==== Text excerpt
Matthew 15:32-39 (NIV) Jesus called his disciples to him and said, “I have compassion for these people; they have already been with me three days and have nothing to eat. I do not want to send them away hungry, or they may collapse on the way.”
His disciples answered, “Where could we get enough bread in this remote place to feed such a crowd?”
“How many loaves do you have?” Jesus asked.
“Seven,” they replied, “and a few small fish.”
He told the crowd to sit down on the ground. Then he took the seven loaves and the fish, and when he had given thanks, he broke them and gave them to the disciples, and they in turn to the people. They all ate and were satisfied. Afterward the disciples picked up seven basketfuls of broken pieces that were left over. The number of those who ate was four thousand, besides women and children. After Jesus had sent the crowd away, he got into the boat and went to the vicinity of Magadan.
========
**Work request:**
Write out the stretch of the Matthew passage from "He told the" through "vicinity of Magadan.", replacing "crowd" with "multitude". The data after this comes from a different source.
==== Dataset records
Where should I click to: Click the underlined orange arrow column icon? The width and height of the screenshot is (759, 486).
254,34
========
==== Dataset records
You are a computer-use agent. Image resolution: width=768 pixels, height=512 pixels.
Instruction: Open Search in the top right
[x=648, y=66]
========
**Response:**
He told the multitude to sit down on the ground. Then he took the seven loaves and the fish, and when he had given thanks, he broke them and gave them to the disciples, and they in turn to the people. They all ate and were satisfied. Afterward the disciples picked up seven basketfuls of broken pieces that were left over. The number of those who ate was four thousand, besides women and children. After Jesus had sent the multitude away, he got into the boat and went to the vicinity of Magadan.